親の仇を討つため、貧乏暮らしでも日々鍛錬する曽我五郎時致(そがのごろうときむね)。そんな五郎もお正月は酒を飲み、雑煮を食べるひとときがある。しかし、うたた寝して夢に出てきたのは、助けを求める兄の十郎!若々しく超人的な豪快さとしゃれっ気を見せる、動く絵画のような様式美。歌舞伎十八番の代表作。

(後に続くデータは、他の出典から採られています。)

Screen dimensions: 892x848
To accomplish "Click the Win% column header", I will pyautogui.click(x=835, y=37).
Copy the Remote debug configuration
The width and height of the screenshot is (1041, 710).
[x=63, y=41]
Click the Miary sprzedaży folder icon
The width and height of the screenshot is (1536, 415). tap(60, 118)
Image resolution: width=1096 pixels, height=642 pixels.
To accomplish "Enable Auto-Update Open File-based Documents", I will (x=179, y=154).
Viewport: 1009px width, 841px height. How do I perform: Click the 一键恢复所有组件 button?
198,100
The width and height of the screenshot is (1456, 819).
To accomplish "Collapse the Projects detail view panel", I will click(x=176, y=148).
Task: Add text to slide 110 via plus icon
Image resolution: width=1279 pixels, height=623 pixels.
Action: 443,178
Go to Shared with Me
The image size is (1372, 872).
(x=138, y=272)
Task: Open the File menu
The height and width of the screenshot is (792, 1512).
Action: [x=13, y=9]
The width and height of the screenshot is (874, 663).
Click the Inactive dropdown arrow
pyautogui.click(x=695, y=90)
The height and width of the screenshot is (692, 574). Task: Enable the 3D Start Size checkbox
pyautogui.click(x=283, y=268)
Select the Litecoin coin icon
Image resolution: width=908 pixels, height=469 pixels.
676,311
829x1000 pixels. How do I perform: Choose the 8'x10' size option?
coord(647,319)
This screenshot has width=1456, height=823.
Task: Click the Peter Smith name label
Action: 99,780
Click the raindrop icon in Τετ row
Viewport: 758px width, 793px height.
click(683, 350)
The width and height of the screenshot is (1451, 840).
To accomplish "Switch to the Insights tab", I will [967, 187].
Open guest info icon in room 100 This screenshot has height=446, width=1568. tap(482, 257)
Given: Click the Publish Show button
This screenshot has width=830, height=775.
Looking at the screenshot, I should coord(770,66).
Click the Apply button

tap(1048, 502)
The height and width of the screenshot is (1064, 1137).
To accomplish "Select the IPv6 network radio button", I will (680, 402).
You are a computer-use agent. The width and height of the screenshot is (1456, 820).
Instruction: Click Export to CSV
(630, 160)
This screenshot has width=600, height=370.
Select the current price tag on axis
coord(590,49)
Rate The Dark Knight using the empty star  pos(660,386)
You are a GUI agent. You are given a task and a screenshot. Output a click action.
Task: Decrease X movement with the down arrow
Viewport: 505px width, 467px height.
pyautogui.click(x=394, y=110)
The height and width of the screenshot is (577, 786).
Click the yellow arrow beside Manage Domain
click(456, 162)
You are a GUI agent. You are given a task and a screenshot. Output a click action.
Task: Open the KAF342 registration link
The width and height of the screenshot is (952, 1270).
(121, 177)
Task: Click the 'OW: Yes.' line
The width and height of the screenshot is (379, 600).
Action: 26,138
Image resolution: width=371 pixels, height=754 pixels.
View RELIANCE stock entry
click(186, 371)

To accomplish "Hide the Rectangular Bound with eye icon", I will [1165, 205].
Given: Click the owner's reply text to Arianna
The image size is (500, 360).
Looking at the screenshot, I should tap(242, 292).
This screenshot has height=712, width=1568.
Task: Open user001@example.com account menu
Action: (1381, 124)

ここは相模国(さがみのくに)古井(ふるい)。曽我五郎時致の故郷である。舞台正面の家の障子が上がると、五郎は炬燵の櫓(やぐら)に腰をかけ、親の仇を討つために、大きな矢の根(やじり)を砥石で研いでいる。「どんなに敵の工藤祐経が威勢を振るっていても負けないつもりだが、貧乏だ」とこぼしつつ、自分のもとへ福をもたらしてくれない七福神の悪口を言っている。
と、大薩摩主膳太夫(おおざつましゅぜんたゆう)が新年のあいさつにやってくる。大人気の五郎が主演した芝居のおかげで、傍で演奏する大薩摩の太夫も繁盛というわけで、お年玉として縁起の良い宝船の絵を置いて帰る。
主膳太夫が帰ったあと、五郎は宝船の絵を敷き、砥石を枕に、「仇を討つ良い夢を見よう」ととろとろと居眠りをする。しばらくすると夢に兄の十郎の生霊(いきりょう)が現れ、「祐経に捕らえられた、起きて助けに来てくれ」と呼びかける。